Collapse of Public Confidence

The awareness that such tyrannical and unlawful actions were taken by legal regulators against two lawyers, who breached nothing, had no prior adverse records, were denied due process, and were simply branded “unfit” without any lawful determination, brings the entire legal system and profession into disrepute.


The public inevitably loses trust and confidence. They see no integrity in the legal regulators and begin to question whether the system is fair and just. It undermines the very administration of justice.


The Threat to Clients

What is even more shocking is that the Law Society now seeks the records of the very clients they have already harmed, people whose cases they unlawfully disrupted, whose representation they stripped away.


Clients deserve protection from these regulators, not exposure to further intrusion and harm. They must be shielded from unlawful and corrupt conduct.


Accountability Must Return to the Law

his is the work of the Law Society’s Professional Standards Department and Legal Regulation divisions, the 15-member Council and its President, and the Office of the Legal Services Commissioner, with the assistance of the Attorney General and MP Hugh McDermott, who together created a fabricated category of “alleged prior misconduct,”  a classification that does not exist under the Legal Profession Uniform Law.


By their conduct in these cases, they have not upheld the rule of law or protected the public, they have eroded it. Their actions demonstrate lawlessness cloaked in authority, targeting innocent lawyers, their firm, and their families, stripping them of their livelihoods and human dignity.


This is a reflection of them, of their character and what they stand for: a cowardly act, carried out by those who ignored every notice and silenced their victims in order to commit multiple unlawful acts in office, without accountability.

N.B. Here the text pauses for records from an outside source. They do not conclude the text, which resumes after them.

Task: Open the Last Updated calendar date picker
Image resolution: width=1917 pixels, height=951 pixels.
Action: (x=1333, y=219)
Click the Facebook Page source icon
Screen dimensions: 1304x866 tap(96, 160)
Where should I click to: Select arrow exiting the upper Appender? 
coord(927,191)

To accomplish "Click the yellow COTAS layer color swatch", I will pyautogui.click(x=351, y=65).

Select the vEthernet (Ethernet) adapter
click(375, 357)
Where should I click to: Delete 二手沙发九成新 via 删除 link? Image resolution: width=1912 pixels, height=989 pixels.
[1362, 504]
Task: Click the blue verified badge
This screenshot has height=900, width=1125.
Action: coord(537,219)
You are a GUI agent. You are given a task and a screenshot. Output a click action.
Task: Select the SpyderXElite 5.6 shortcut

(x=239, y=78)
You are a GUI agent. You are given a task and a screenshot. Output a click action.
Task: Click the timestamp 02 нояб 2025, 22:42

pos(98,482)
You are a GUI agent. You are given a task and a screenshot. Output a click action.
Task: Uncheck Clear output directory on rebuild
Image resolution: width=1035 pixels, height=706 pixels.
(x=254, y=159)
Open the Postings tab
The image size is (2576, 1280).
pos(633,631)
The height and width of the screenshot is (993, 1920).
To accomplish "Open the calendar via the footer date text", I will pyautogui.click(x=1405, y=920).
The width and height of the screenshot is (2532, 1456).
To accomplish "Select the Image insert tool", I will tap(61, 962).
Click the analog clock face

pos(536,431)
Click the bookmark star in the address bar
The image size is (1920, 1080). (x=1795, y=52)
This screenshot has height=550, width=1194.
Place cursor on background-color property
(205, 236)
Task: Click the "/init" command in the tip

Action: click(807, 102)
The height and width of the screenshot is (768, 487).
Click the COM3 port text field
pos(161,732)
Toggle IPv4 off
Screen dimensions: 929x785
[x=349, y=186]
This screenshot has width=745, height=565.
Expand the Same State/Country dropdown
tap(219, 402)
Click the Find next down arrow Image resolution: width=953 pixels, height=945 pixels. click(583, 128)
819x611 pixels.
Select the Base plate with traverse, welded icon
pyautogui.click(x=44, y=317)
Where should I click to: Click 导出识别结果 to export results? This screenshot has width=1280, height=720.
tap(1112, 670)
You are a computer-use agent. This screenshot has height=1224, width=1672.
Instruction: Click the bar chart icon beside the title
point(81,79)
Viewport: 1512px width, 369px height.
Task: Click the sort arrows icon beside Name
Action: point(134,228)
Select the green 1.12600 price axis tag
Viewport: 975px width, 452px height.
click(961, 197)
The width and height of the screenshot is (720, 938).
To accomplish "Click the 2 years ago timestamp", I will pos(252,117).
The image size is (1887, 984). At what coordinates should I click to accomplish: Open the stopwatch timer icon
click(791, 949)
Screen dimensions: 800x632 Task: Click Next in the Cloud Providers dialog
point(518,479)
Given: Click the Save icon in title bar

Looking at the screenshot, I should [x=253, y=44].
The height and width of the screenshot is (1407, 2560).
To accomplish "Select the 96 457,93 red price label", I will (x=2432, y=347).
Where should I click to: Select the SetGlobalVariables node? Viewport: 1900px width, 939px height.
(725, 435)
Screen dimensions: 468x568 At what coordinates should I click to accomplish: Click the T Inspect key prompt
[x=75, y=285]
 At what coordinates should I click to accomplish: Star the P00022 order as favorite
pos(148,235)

This is not Australia. This is tyranny, and it has no place in a democratic society such as ours.

The consequences of these unlawful actions are irreparable and far-reaching, and yet to be fully realised. Already, members of the public have been emboldened to breach legal agreements and disregard the courts, believing that the Law Society and OLSC place them above the law.


It remains the solemn duty of lawyers to protect their clients from those who have already shown themselves capable of acting with malice, unlawfulness, and corruption.